If you missed PART 1, click here.
After giving some background, and a little reading from her latest book, The American Agent, Jacqueline Winspear was kind enough to answer some questions from the 100+ fans in attendance (116 by my count from the back of the room).
While fans asked great questions, I jotted down Jacqueline’s answers as I heard them, but not being proficient at shorthand, or recording anything, these aren’t direct quotes, but they’re paraphrased from Jacqueline. Anything in quotes is a quote. My humblest apologies to Jacqueline Winspear if anything is wrong.
Q: When you wrote Maisie Dobbs, did you know it was a series?
A: When started, she had not planned a series, just one book. The day after it went into print the publisher asked for the next book of the series. Luckily Jacqueline had been writing little fragments and things on her computer, so she printed them all off and laid them out on the floor. Within these fragments, she found six books — or the seeds for six books. She began to think of the arc of a series instead of an arc of a single book.

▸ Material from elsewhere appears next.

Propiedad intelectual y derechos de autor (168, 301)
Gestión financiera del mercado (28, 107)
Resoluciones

Q: Did you plan the length of the series then? Do you have a planned length now?
A: Didn’t plan it then, but “there are more books behind me than in front of me.” Maisie will return “not next year but maybe the next.”
Q: Is Maisie based on anyone in particular?
A: No! But Jacqueline wanted to honor that generation of women that were so changed by World War I, members of the “surplus women” generation. The War changed how these women saw themselves. At that time they had just won the right to vote, and then the war, and expansion of Women’s suffrage, so women would outnumber male voters by far for years to come. They wanted a home worthy of heroes, that took care of people. It was thanks to them the UK developed the National Health System and much more.
Q: What about Maisie’s psychic abilities?
A: She’s has a sharp intuition. She’s ‘A Sensitive.’ “She’s been trained to use it.” There was a lot of Spiritualism growing, coming up at that time, so it was certainly part of the culture and time period. [Another example of the era is Sir Arthur Conan Doyle who became deeply interested in Spiritualism at that time, and Harry Houdini who moved from hopeful to skeptic to critic. –blc]
Q: Maisie has interesting heritage on her mother’s side? Where did that come from?
A: It was organic. Jacqueline wrote about it in a much earlier book, but took it out, placing it later. It was something she just seemed to know about Maisie early on. Roma people were in the UK very early on, and water gypsies too.
Q: Are you working on any other non-Maisie projects right now?
A: Yes! Two upcoming books with different characters. “It’s very exciting.”